Last Call for Submissions: NREL Student Design Contest for Fuel Cell Vehicle Decals
Feb. 25, 2013
The National Renewable Energy Laboratory (NREL) is hosting a contest for students to design graphic decals for use on three fuel cell hybrid advanced vehicles (FCHV-adv) that NREL recently received on loan from Toyota. Students currently enrolled in a graphic design program at a university, community college, or technical school in the Denver Metro area are invited to participate.
Three winning student designs—one for each vehicle—will be selected based on the design specifications and themes described on the Student Design Contest webpage. Design mockups must be submitted to Hydrogen Education by March 1, 2013.
Once the graphics are applied, NREL will host a public event at its Visitors Center to unveil the vehicles and recognize the winning students. The students whose designs are selected will receive $50 for their design services.

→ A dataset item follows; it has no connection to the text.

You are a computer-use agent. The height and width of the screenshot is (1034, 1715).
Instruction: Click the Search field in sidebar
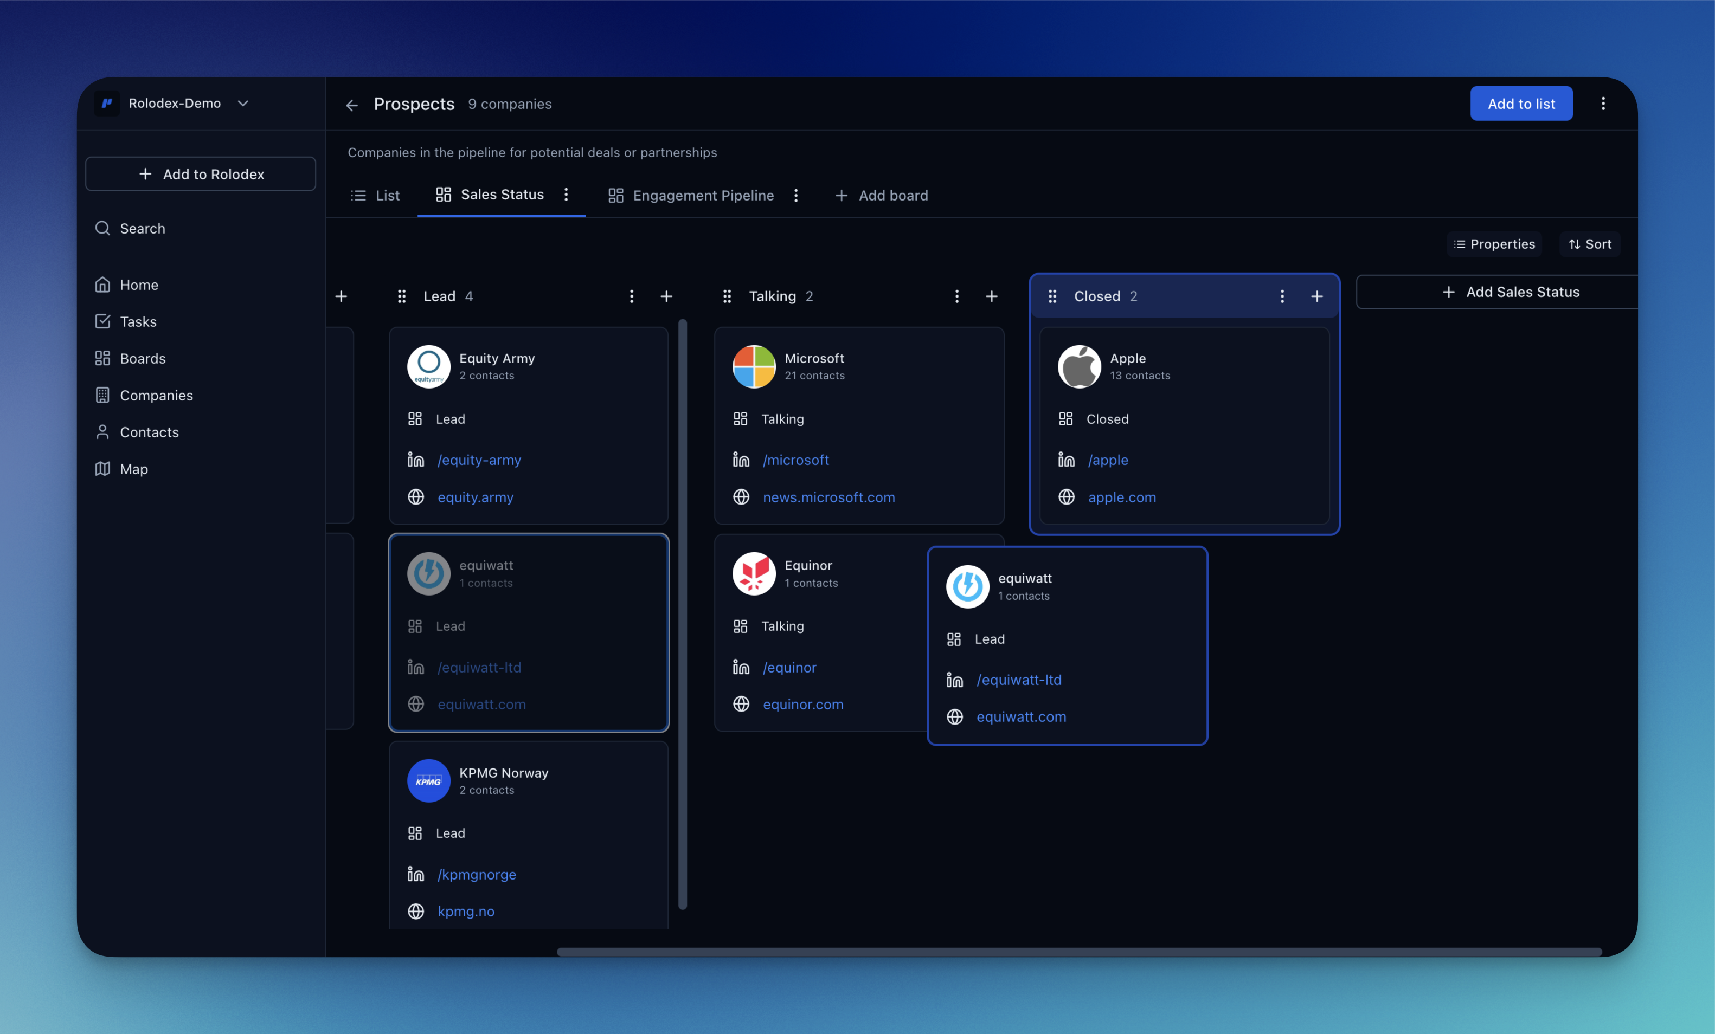142,228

NREL will showcase the vehicles at a variety of events to educate the public about advanced vehicle technologies and to solicit feedback for assessing consumer acceptance and interest in such vehicles.
More about the Vehicles
Based on the Toyota Highlander mid-size sport utility vehicle platform, the FCHV-adv has a fuel cell system with light-weight high-pressure hydrogen gas tanks, an electric motor, a nickel metal hydride battery, and a power-control unit that determines the split of power from the battery or the fuel cell stack to power the vehicle. When the fuel cell is in use, hydrogen is fed to the fuel cell stack where it is combined with oxygen from the air. The electricity produced by this chemical reaction is used to power the electric motor and charge the battery.
In addition to a high fuel economy (estimated 68 miles/kg on-road fuel economy, as verified in 2009 and documented in the Evaluation of Range Estimates for Toyota FCHV-adv report), the vehicles emit no harmful tailpipe emissions—water vapor is the only byproduct.
Filling up on Renewable Hydrogen
The vehicles on loan to NREL are fueled with renewable hydrogen made from wind and solar energy thanks to the Wind-to-Hydrogen Project, which uses wind turbines and photovoltaic arrays to power electrolyzer stacks that split water into hydrogen and oxygen.